Wednesday, February 17, 2021

On Ash Wednesday

            We have been talking recently about the great good of unity in the community. Lent adds another layer to this unity; it calls for unity even as we shed our extra baggage and walk with the Lord to Jerusalem—no coppers in our belts or extra tunics. Complacency has to go, because the poor Christ has a baptism to be baptized with, and we are called to join him. Coincidentally, the prophet Joel had to shake the people of Jerusalem out of their complacency—in his case, the imminent arrival of a famine in the land. It was no longer business as usual. It seems to me that the Lord has chosen this Lent to summon us out of any complacency we may have, faced as we are with so many challenges—Covid-19, political upheaval, death in our midst—we need our communal unity to press on to Jerusalem.

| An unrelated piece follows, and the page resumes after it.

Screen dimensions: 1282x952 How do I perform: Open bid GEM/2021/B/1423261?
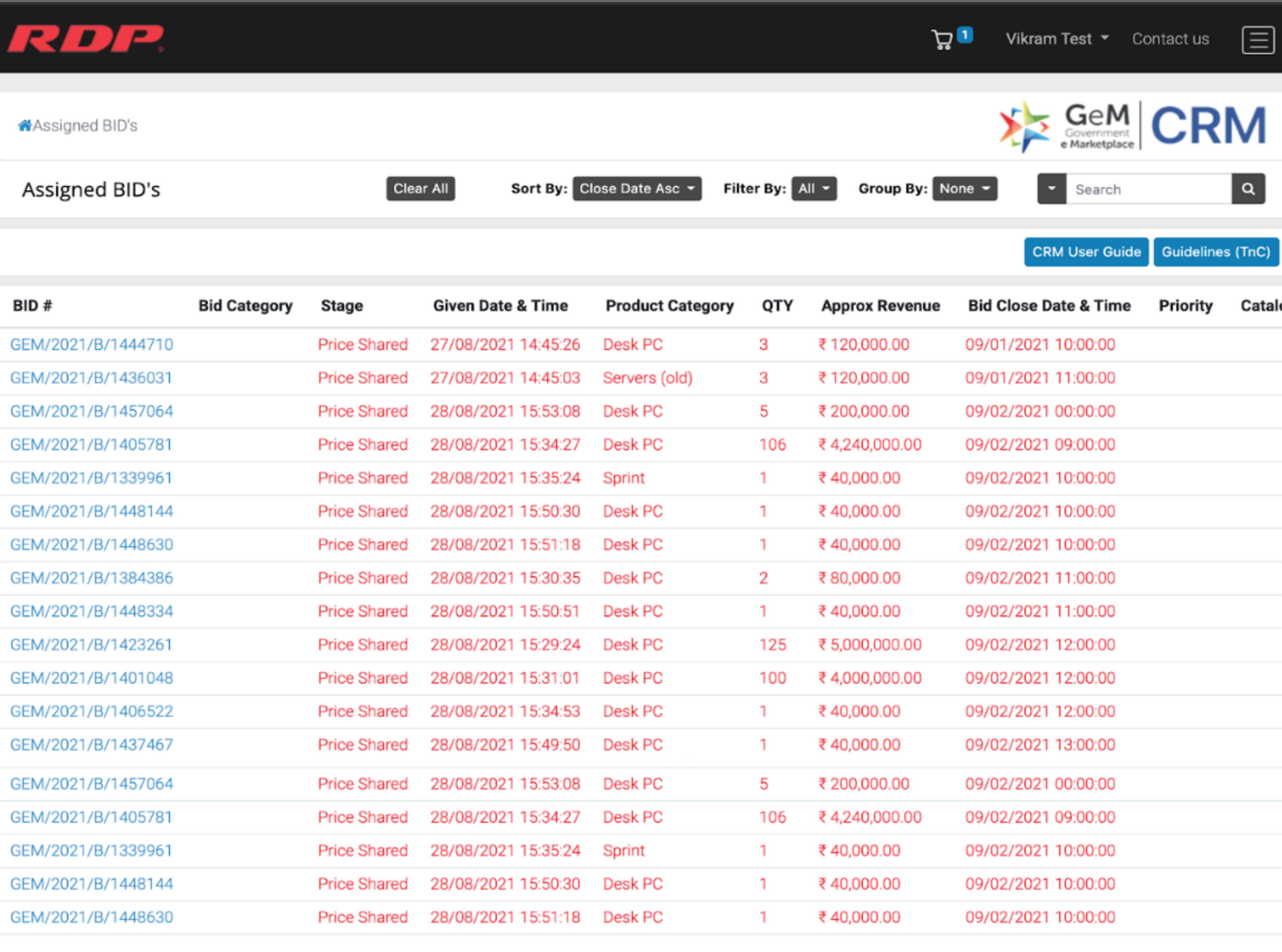[x=91, y=645]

            Joel’s words are like a trumpet blast for us: “…proclaim a fast, call an assembly; Gather the people, notify the congregation; Assemble the elders, gather the children and the infants at the breast; Let the bridegroom quit his room and the bride her chamber…let the priests, the ministers of the Lord, weep, and say, “Spare, O Lord, your people…” This call to the Church touches all the people of God from the eldest to the youngest. It touches us in a similar way: the seniors among us with their years of monastic experience; the newly arrived who are like infants at the breast, imbibing the wisdom of our forefathers; even those enjoying the embrace of the bridegroom—“His left hand is under my head, and his right hand embraces me…”—are called to rouse themselves; and finally, the priests of the community whose task is to call on the Lord’s mercy on behalf of the community, as they minister the divine mysteries. We must all travel light, for the journey to Jerusalem and to the Father is arduous.

            The whole movement of Lent is, in fact, toward the Father. The Lord wants us to choose the one thing necessary, that is, the Father’s will, as he did, in “one spirit with him,” focused on what really matters, devoting ourselves as a community “…to prayer with tears, to reading, to compunction of heart and self-denial.” But even more, he wants us to choose that good zeal St. Benedict spoke of: “being the first to show respect for the other, supporting with the greatest patience one another’s weaknesses of body or behavior…” not pursuing what we judge better for ourselves, but instead what we judge better for another. Let us sprinkle this zeal upon the other sacrifices we offer this Lent, that good zeal which creates one heart, one mind, and one voice.

            Lent is a communal activity. It is another layer of our unity as a community. For in our embrace of the Lord’s deprivations, we will find the one thing necessary—becoming one spirit with him and with one another on the journey to the Father. May the Holy Spirit bring this about.

Photograph by Brother Brian. Dom Vincent's homily for this Ash Wednesday.